The land that the Riverview Cabin sits on was purchased by my parents in 1969. At that time I was 7 years old; my siblings were 5 and 3. My father was the resident minister in Yellowstone National Park and we lived in Mammoth Hot Springs, 8 miles to the south. Since my memories get a little fuzzy here (see above), I've asked my dad to tell the early story of the cabin's construction.
Merv Olson: We purchased the land in 1969 from Tony and Agnes Stermitz. It was Tony’s winter horse pasture and was virgin land covered with large sagebrush – some were nearly 10 feet tall! The first project was to eliminate the sagebrush by pulling it out with a pickup and a chain and burning it. The kids would ride in the back of the pickup until the sagebrush took over all the room. We left one large sagebrush on the hillside behind the Riverview Cabin to remind us of those days.
We decided that a well was needed so we worked on a joint well with Ted and Holly Scott, our neighbors then and now, located on the property line. We dug that well by hand and cribbed it with some lodgepole logs and sheets of plywood as we got deeper. It was below the top of the water table so we had a pulley with a five-gallon bucket to lift the muck out. We had a cave-in that scared us so we gave up on hole #1 and decided to each have our own well. Our well was dug with a backhoe and then dug to 28 feet by hand. [It is now used for irrigating our landscape and garden and for water for the bathhouse.] This well served us until 1999 when Van Dyken drilled out current well to about 70 feet which now serves all the other buildings on the property.

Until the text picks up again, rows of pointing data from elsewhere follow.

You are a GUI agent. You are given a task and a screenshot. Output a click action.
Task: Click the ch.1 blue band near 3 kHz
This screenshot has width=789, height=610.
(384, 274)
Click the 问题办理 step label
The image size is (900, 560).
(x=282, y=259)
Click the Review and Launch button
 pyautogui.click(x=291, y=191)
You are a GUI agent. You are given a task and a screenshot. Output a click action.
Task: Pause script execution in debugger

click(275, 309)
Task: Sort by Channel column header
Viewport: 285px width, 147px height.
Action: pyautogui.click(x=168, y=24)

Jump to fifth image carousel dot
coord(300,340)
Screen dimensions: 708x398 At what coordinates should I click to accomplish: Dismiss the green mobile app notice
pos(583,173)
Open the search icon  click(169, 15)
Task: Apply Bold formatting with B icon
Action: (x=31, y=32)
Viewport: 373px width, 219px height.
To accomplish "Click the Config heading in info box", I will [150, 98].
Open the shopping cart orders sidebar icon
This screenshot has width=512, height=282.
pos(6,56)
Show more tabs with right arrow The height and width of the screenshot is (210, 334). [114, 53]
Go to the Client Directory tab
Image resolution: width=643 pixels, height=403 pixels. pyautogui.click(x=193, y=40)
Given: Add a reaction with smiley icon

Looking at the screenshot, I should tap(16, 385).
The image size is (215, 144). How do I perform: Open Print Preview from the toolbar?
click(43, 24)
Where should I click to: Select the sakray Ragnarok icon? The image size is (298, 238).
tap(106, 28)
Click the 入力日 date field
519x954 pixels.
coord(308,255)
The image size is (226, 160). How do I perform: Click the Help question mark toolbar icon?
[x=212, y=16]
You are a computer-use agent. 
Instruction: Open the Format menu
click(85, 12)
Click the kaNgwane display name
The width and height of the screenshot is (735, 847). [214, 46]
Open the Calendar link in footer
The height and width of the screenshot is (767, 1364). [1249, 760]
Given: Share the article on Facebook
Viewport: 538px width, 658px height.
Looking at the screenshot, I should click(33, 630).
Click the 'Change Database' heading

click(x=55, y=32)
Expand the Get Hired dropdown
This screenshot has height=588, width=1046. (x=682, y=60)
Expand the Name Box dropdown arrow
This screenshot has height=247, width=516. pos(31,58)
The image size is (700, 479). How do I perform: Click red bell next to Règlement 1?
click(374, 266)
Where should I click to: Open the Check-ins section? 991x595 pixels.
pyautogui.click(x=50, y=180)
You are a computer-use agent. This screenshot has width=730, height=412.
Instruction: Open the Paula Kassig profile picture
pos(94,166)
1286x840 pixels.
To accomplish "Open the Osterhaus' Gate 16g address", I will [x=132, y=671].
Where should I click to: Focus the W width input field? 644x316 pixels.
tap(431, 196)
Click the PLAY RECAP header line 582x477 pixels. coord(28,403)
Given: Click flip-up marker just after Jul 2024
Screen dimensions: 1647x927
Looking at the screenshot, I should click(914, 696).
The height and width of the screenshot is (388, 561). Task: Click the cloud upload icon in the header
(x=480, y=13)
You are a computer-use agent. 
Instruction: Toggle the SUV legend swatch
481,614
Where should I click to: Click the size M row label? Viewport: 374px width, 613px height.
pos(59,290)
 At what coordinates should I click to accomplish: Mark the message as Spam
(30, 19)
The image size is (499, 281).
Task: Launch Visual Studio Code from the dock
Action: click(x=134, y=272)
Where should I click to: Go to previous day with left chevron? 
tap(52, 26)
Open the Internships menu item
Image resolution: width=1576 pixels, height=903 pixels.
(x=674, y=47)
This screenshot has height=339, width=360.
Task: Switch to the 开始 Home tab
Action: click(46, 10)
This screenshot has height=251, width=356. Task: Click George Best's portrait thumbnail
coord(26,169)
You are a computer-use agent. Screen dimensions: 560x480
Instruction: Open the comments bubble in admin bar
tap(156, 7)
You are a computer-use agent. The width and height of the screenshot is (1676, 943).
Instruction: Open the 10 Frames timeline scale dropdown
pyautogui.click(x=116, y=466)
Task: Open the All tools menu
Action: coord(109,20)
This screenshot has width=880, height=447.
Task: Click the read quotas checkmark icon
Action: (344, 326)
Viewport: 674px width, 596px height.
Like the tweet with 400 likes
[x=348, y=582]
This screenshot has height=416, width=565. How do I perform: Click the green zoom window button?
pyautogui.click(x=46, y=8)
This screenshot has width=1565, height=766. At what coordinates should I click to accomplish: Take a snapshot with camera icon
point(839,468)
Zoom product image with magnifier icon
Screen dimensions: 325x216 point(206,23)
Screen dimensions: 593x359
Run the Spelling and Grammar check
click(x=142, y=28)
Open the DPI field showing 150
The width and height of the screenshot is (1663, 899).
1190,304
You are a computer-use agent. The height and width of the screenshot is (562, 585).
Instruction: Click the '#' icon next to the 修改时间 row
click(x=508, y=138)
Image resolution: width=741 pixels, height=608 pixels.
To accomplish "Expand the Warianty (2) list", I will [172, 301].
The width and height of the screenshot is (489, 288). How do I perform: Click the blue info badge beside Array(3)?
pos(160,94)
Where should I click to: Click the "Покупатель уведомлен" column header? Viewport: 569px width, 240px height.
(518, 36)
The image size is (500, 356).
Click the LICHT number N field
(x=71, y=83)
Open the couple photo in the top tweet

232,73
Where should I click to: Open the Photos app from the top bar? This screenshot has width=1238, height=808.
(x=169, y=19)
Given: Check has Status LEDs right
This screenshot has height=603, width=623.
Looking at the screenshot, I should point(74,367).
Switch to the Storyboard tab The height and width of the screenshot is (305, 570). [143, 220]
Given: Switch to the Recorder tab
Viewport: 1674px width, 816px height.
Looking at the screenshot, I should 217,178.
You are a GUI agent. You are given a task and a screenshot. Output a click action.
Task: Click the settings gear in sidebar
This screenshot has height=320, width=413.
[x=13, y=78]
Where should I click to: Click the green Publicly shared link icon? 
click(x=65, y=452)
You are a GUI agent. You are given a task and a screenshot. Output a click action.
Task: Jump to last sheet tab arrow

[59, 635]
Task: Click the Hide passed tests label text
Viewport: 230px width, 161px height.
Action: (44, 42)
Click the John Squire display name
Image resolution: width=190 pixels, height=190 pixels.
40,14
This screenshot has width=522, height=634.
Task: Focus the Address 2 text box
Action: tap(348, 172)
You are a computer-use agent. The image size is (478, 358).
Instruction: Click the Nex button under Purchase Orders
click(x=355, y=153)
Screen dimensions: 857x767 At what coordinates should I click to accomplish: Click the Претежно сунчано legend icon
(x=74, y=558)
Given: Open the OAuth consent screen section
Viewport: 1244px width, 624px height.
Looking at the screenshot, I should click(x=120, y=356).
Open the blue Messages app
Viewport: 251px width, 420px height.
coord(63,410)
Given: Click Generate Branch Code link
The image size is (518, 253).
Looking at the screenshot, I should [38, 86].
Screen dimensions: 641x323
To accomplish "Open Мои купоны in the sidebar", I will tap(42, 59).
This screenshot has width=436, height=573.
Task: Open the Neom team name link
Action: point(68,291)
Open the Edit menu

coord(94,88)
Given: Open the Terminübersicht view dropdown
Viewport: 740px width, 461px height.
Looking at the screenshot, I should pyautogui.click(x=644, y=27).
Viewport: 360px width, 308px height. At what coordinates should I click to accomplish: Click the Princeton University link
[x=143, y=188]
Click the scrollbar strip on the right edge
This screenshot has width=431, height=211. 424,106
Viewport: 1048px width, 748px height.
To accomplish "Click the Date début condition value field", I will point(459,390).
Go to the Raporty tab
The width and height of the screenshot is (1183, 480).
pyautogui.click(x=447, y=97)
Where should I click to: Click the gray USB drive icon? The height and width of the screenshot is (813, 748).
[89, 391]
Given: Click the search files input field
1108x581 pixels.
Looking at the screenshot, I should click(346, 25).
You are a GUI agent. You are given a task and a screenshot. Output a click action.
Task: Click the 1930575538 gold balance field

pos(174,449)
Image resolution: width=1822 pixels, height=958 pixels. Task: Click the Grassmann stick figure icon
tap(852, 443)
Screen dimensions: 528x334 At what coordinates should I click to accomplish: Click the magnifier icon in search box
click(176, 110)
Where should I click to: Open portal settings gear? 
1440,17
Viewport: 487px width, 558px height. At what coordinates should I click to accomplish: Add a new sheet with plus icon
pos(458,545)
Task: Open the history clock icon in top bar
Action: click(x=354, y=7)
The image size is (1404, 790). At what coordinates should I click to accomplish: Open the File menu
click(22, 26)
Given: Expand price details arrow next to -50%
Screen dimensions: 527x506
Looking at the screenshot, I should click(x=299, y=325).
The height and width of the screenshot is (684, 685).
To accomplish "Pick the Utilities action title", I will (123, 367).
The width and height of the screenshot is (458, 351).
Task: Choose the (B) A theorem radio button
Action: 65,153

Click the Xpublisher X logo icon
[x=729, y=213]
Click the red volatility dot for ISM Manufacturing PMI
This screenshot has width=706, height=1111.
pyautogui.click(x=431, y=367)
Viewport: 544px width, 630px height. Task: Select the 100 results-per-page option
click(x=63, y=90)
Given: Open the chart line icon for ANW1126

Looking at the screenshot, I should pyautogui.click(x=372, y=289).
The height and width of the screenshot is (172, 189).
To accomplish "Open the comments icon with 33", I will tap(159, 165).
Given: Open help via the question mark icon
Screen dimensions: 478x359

After the well we put in a septic system with my brother, Dale’s help. He lived with us during the summer during his teen years. First we rented a trailer spot. After we saved a little income from that we started building a cbain in the summer of 1972 for our vacation cabin. Warren Wagner, a local contractor, dug into the hillside for the foundation. I dug a trench, mixed the concrete and poured the footings. Mr. Lundgren from Livingston was hired to build the foundation walls with concrete block and I mixed the concrete mortar. We were a great team.
The subfloor was laid and the trusses were assembled on the subfloor and then laid on the hillside while we framed the walls. Fred Bent and Leon Shaul, family friends, helped raise the trusses. The first day we tried to do this we put one truss up but realized that the wind was too dangerous so we completed the job another day. There was no deck in front so it was a long way down to the ground from the roof peak!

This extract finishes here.